_DATA SUPPLIED_:
§ §

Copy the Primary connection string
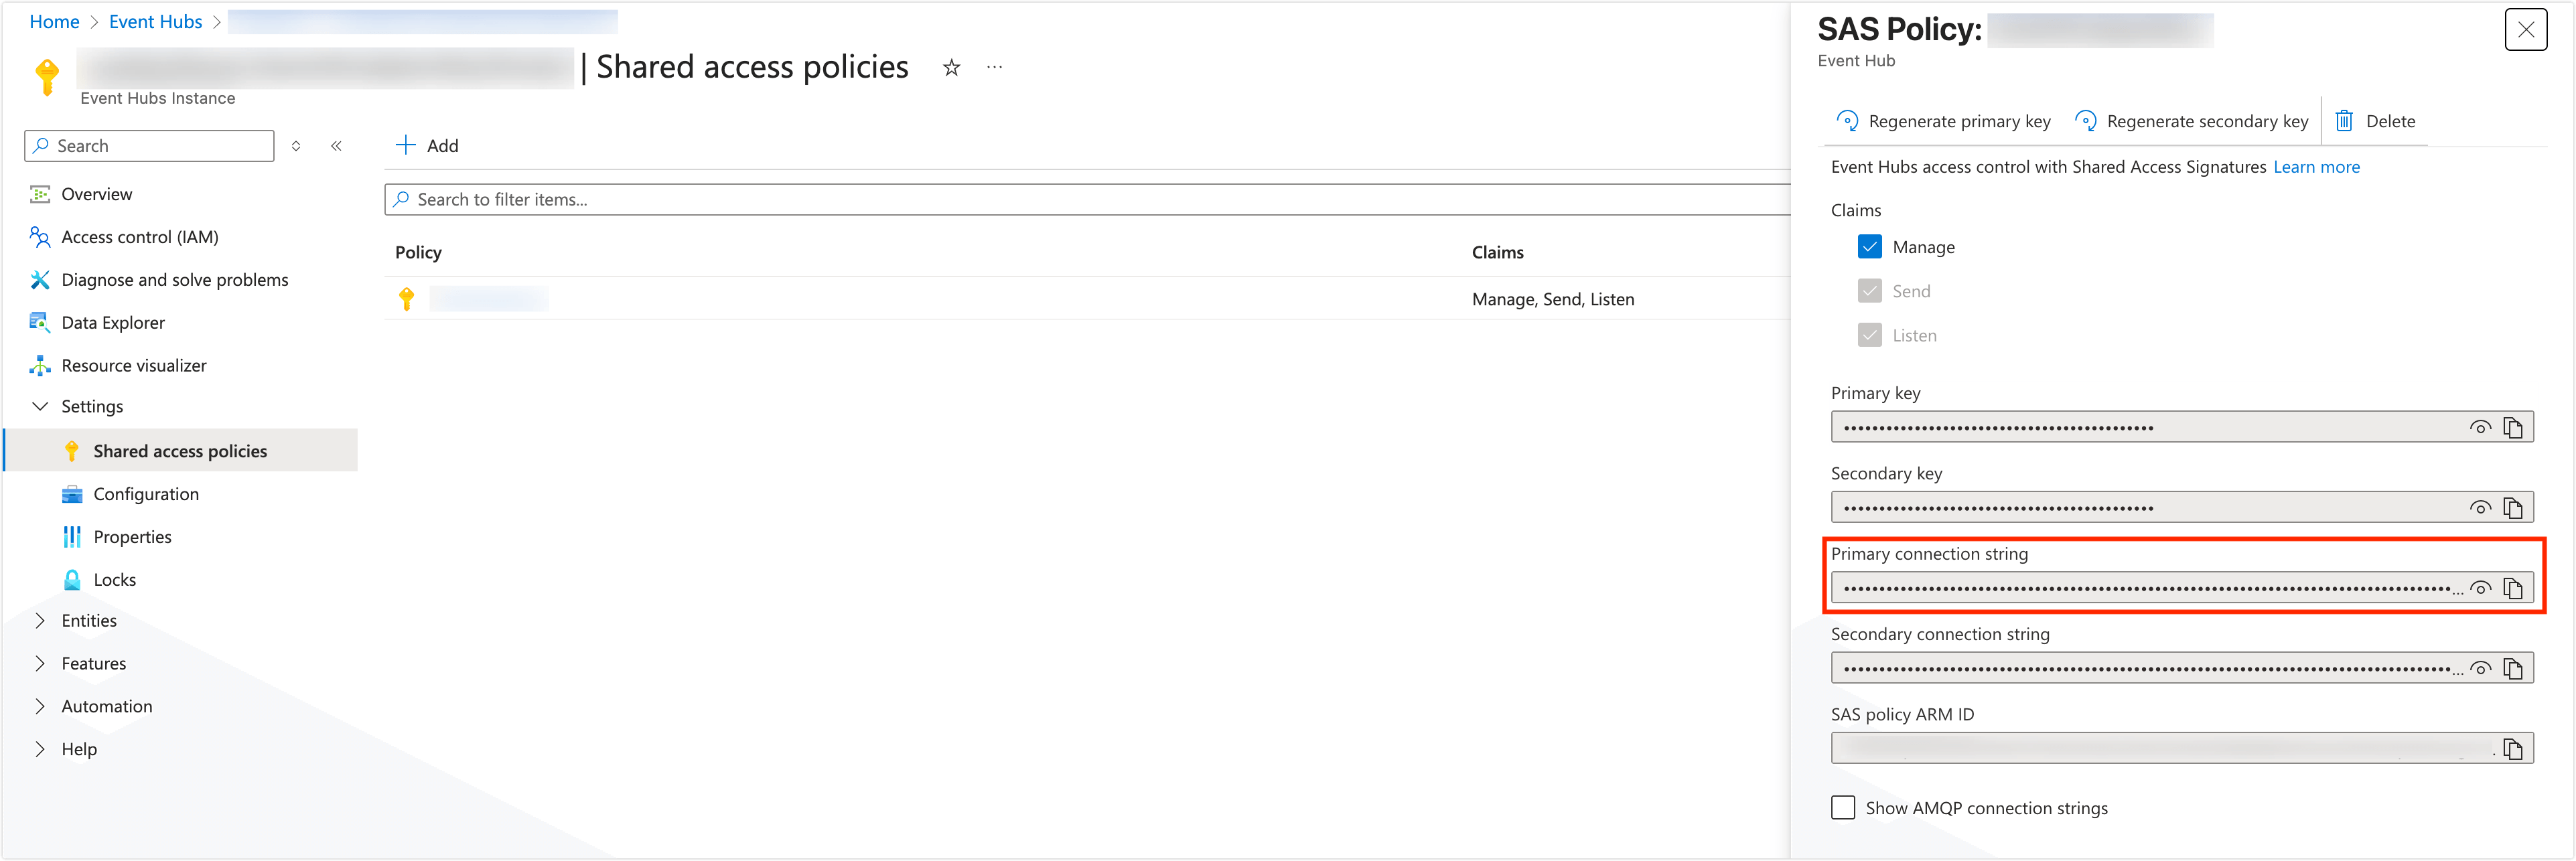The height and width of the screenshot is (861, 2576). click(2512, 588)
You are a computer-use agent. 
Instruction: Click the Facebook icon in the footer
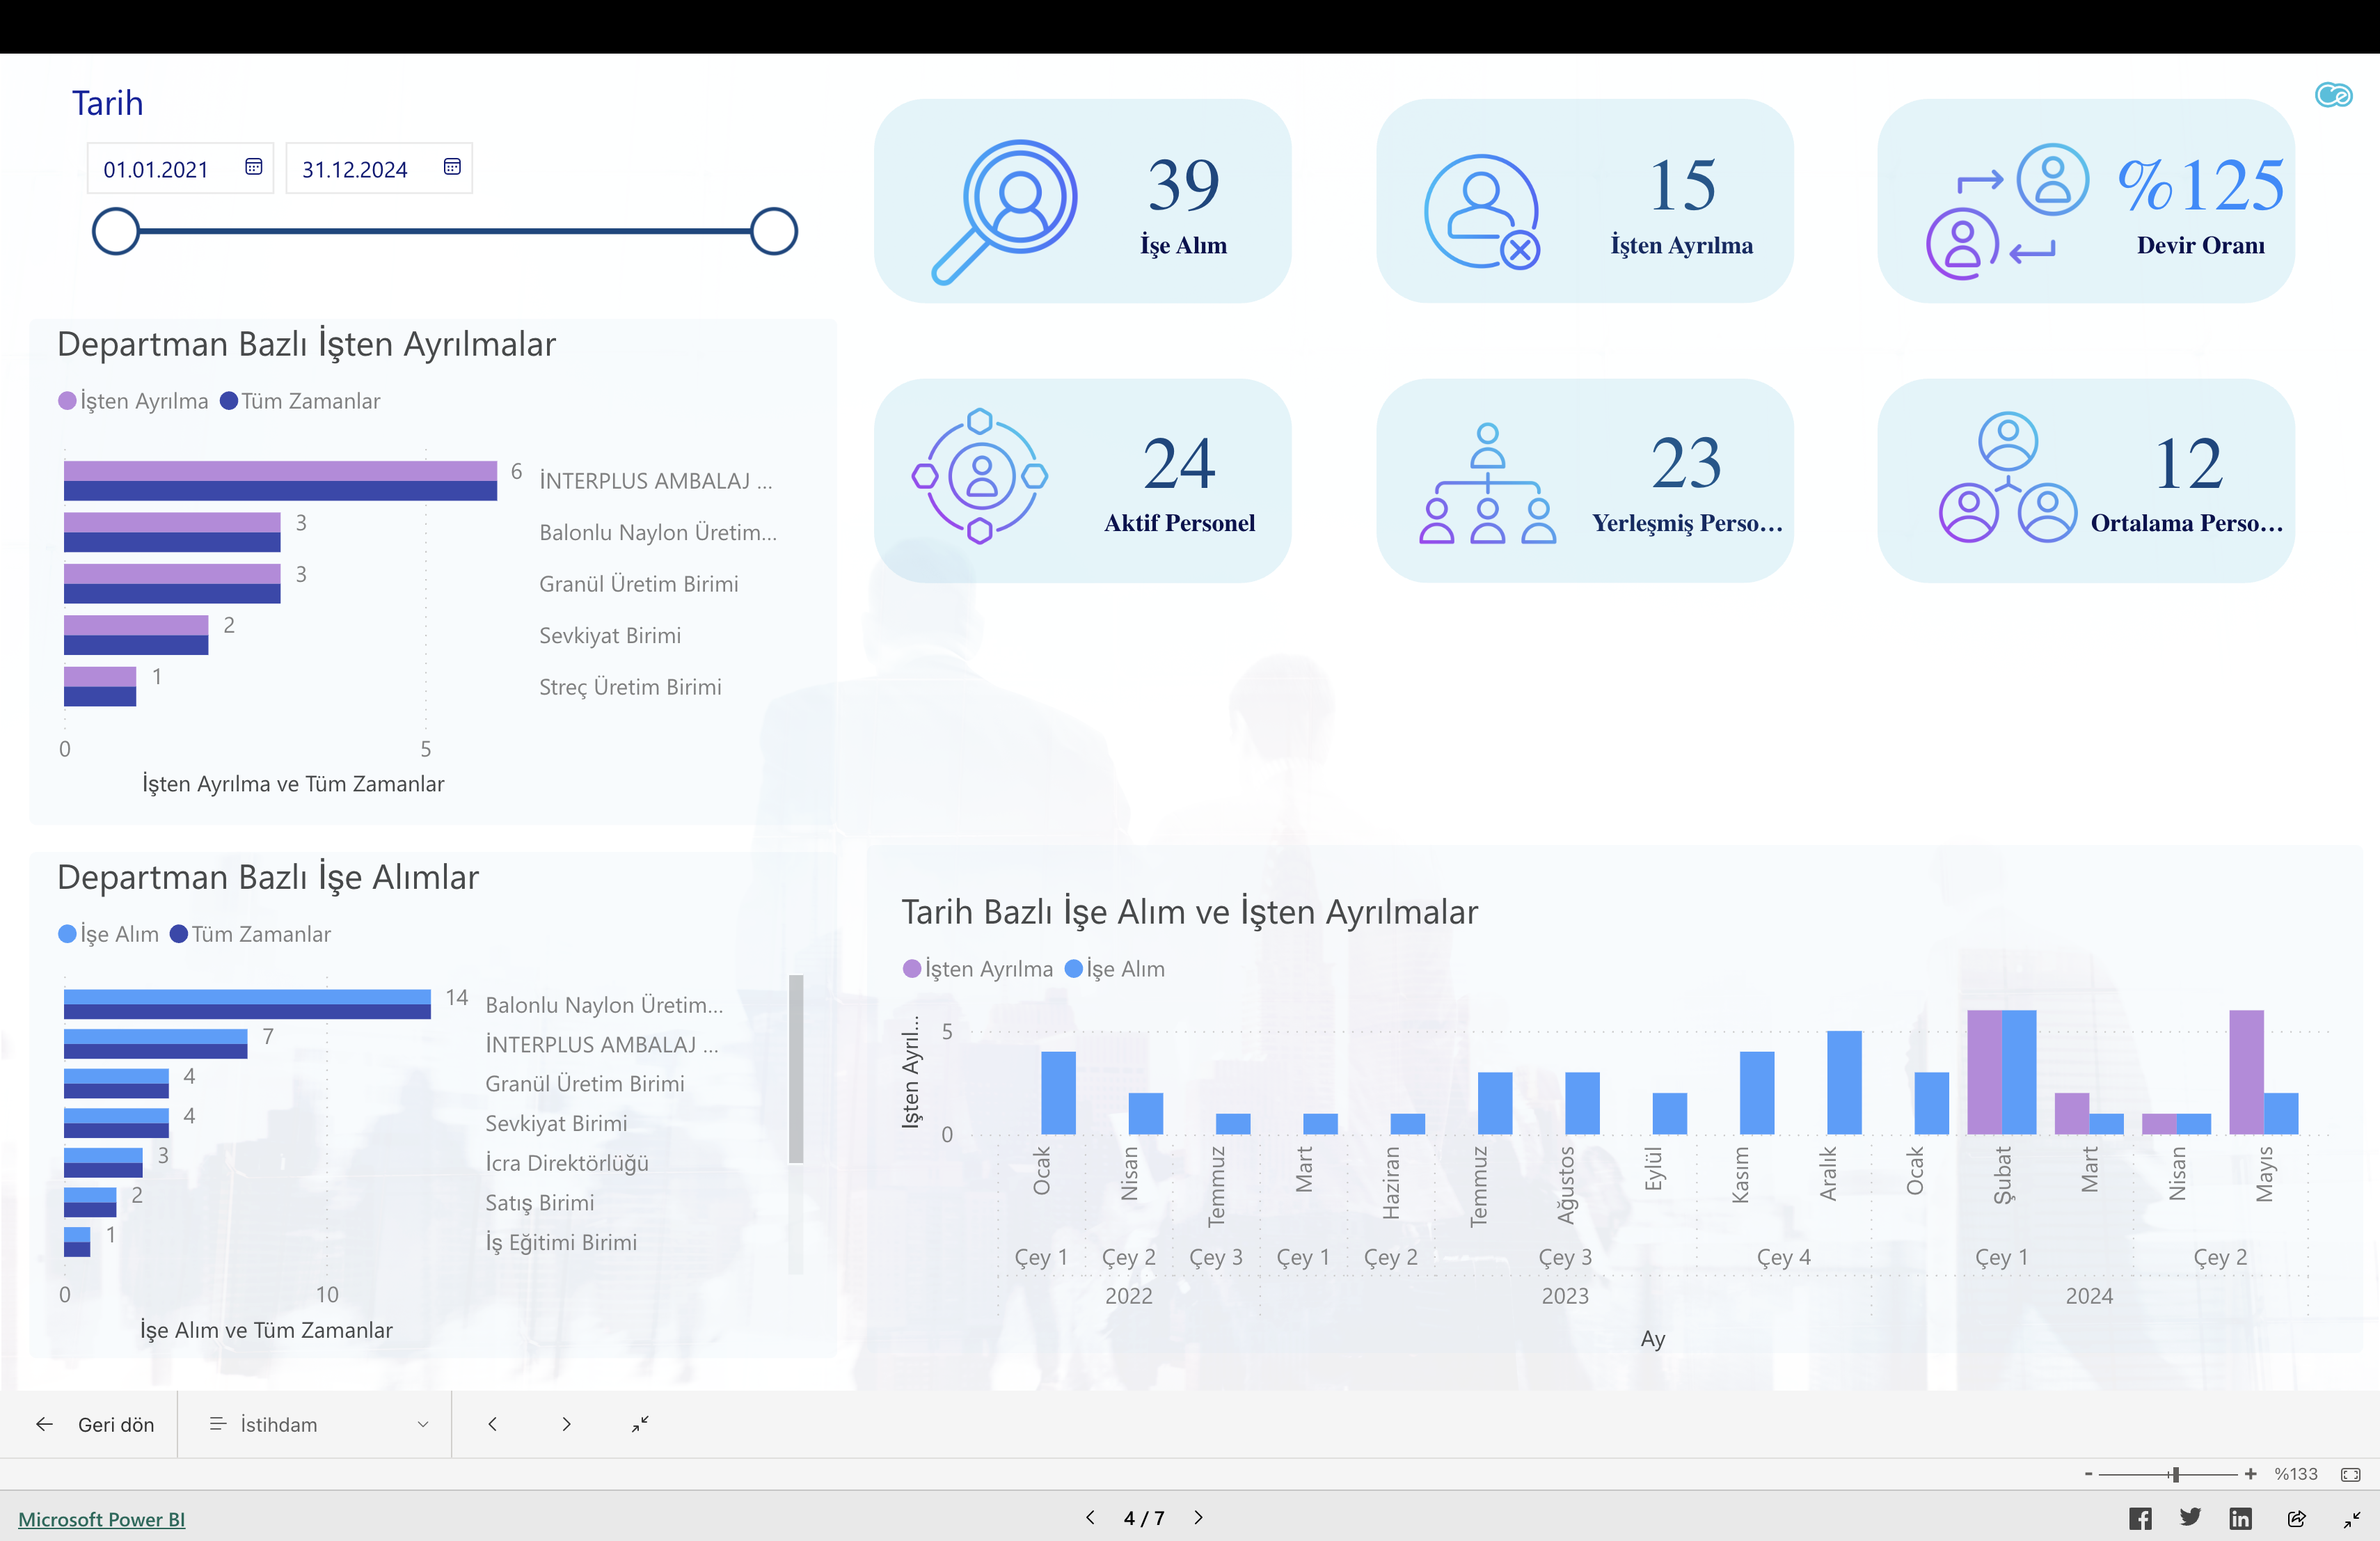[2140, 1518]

§ §

Repeat the material above exactly. Leave every picture out of it.

_EXERCISE RESPONSE_:
Copy the Primary connection string
The height and width of the screenshot is (861, 2576). click(2512, 588)
You are a computer-use agent. 
Instruction: Click the Facebook icon in the footer
[2140, 1518]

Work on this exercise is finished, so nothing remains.